Liquid biopsy a promising tool for monitoring patients with bladder cancer
Detection of circulating tumour cells (CTCs), circulating tumour DNA (ctDNA) and microRNA (miRNA) using blood samples (liquid biopsy) instead of cancer tissue proved useful in detecting progression and predicting prognosis of patients with bladder cancer, according to data presented at the recent 15th Urological Association of Asia Congress (UAA 2017) held in Hong Kong.
“Tumour heterogeneity is a problem in profiling bladder cancer. This may be resolved by doing biopsies of multiple foci, but this is invasive for the patients. Liquid biopsy can provide a temporal, genetic landscape of the cancer in a less invasive manner,” said Dr Masayoshi Nagata of the Department of Urology, Juntendo University, Tokyo, Japan.
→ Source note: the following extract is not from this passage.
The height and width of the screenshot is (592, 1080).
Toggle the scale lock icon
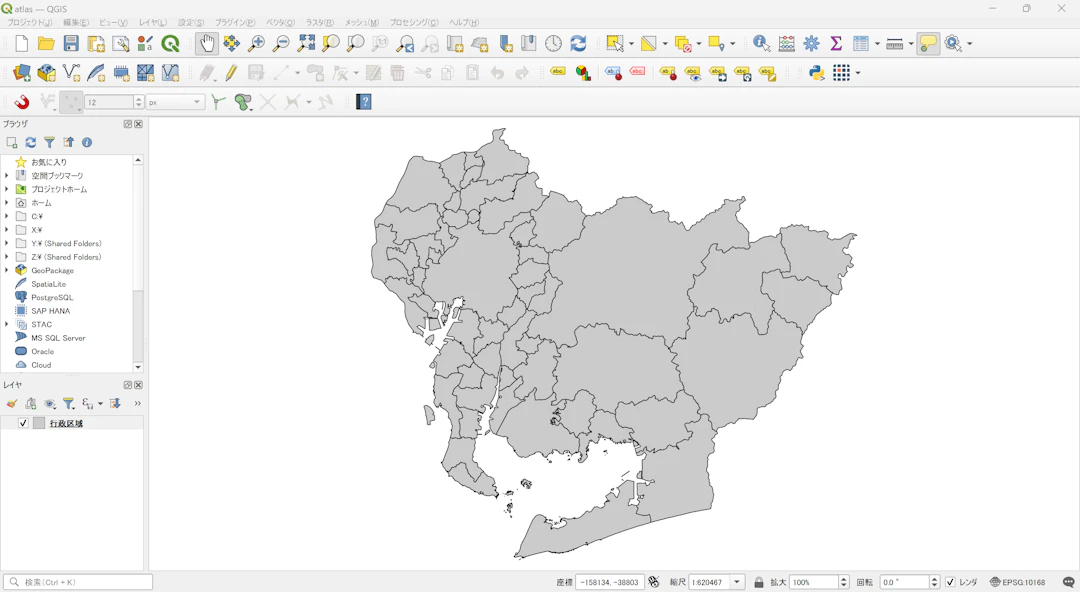759,582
In a pilot study of 12 patients with bladder cancer, CTCs were detected by CytoQuest in 92 percent of the patients. There was no significant difference in the number of median CTCs before (median, 7; range 1–16) and after transurethral resection of bladder tumour (TUR-Bt) (median, 7; range 2–26). [Nagata M, et al, UAA 2017; http://www.abnova.com/products/CytoQuest-CR-M0014.html]
“These results demonstrated that performance of TUR-Bt did not cause dissemination of the tumour,” Nagata said.
In a study of 188 patients who underwent radical cystectomy (RC) without neoadjuvant chemotherapy, CTCs were noted to be present in 21 percent of patients. The detection of CTCs correlated with reduced recurrence-free survival (RFS) and cancer-specific survival (p≤0.016). [BJU Int 2017;119:854-861]
In another study, 11 percent of 403 bladder cancer patients who underwent RC were found to have FGFR3 and P1K3CA high mutated DNA in ctDNA analysis, which showed significant correlation with poor RFS (p=0.031). [Eur Urol 2017;71:961-969]
“The results of this study showed that ctDNA from patients with bladder cancer can be monitored for disease progression and detection of metastasis,” commented Nagata.
A retrospective pilot study of 377 samples from 12 patients with recurrent or progressive/metastatic bladder cancer showed significantly higher levels of ctDNA in plasma and urine before disease progression (p=0.032) vs patients with recurrent disease (p=1.3×10-6). [Eur Urol 2016;70:75-82]
In genome-wide analyses of serum miRNA in 207 patients with muscle-invasive bladder cancer (MIBC), low expression of the miRNAs miR-486-3p (p=0.002) and miR-103a-3p (p=0.034) was noted to be correlated to worse overall survival. [Oncotarget 2016;7:36733-36742]
“Serum miRNA signatures might have considerable clinical values in predicting and providing prognostic information in MIBC,” Nagata said.
“Detection and quantification of CTCs, ctDNA and miRNA by liquid biopsy can temporally provide the genetic landscape of bladder cancer in a less invasive manner, although circulating biomarkers are not yet established in clinical practice… In the future, liquid biopsy will serve as a tool for the selection of effective precision medicine for bladder cancer patients,” he concluded.